En el otro extremo, también hay investigaciones que demandaron años de trabajo y terminaron con resultados concretos. “Hemos seguido personas en el exterior, pedido capturas, logrado extradiciones”, cuenta De la Fuente. En uno de los casos más recientes, un imputado que había abandonado el país fue localizado tiempo después. “Lo encontramos haciendo runner en Paraguay”, resume, como síntesis de un trabajo sostenido que muchas veces excede las fronteras.
Ese recorrido se apoya en el equipo que integra la Unidad. “Tengo un equipo que es buenísimo”, afirma. La experiencia acumulada, la especialización y la persistencia aparecen como elementos centrales para sostener investigaciones que, por su naturaleza, suelen ser largas y complejas.
A 20 años de su creación, la UFIDISN no sólo deja un registro de causas, cifras y procedimientos. Deja, sobre todo, la huella de un cambio más profundo: el de una sociedad que empezó a mirar donde antes evitaba hacerlo.

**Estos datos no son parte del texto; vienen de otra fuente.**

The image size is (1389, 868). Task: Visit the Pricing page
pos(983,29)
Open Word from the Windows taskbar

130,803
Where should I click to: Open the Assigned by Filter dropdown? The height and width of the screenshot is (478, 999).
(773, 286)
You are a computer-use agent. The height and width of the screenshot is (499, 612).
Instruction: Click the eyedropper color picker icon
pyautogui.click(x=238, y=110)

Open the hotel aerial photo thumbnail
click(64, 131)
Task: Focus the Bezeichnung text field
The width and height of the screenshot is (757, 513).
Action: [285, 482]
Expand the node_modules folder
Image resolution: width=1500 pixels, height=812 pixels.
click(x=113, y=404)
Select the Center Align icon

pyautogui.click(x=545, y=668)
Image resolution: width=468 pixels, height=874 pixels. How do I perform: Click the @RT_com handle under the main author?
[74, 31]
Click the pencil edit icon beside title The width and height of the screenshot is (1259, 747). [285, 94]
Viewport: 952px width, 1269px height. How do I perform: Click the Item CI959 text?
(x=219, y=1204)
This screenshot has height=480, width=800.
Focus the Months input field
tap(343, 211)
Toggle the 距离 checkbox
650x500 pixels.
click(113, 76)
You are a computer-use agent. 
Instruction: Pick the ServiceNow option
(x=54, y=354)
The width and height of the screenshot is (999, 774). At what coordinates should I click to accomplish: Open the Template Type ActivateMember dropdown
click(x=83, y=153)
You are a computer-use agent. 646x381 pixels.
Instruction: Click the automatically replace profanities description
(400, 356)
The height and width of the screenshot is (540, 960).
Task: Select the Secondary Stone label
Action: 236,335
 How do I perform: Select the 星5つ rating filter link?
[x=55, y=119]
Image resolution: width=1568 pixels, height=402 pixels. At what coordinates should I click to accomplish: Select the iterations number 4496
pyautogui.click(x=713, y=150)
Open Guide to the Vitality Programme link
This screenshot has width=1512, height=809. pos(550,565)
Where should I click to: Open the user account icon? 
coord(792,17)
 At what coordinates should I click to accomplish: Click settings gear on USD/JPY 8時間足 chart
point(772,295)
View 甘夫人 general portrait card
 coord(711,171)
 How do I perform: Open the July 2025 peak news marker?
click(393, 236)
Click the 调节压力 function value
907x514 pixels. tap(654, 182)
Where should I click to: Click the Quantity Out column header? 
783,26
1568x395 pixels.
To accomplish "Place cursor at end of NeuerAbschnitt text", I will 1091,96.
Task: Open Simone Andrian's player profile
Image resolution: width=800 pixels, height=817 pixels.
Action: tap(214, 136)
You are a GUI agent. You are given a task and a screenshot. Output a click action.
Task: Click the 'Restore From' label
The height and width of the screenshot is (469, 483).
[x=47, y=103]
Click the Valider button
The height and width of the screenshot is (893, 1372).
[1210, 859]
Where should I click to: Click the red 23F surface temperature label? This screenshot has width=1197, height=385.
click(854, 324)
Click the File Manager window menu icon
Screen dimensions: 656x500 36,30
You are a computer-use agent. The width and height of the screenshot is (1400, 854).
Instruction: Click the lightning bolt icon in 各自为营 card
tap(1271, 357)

Cada denuncia que hoy llega es, en algún punto, la ruptura de un silencio. Cada investigación, un intento -imperfecto pero persistente- de reconstruir lo que ocurrió en espacios donde casi nunca hay testigos.
El desafío, hacia adelante, no es menor. Porque si algo enseñaron estas dos décadas es que lo más difícil no es sólo probar estos delitos, sino sostener la escucha, la sensibilidad y el compromiso cuando la conmoción deja de ser novedad. En ese equilibrio entre técnica y humanidad se juega el verdadero sentido de la tarea. Investigar lo que duele, acompañar lo que cuesta decir y seguir avanzando, aun cuando no siempre haya certezas. Porque detrás de cada expediente, antes que un caso, hay una historia que merece ser oída.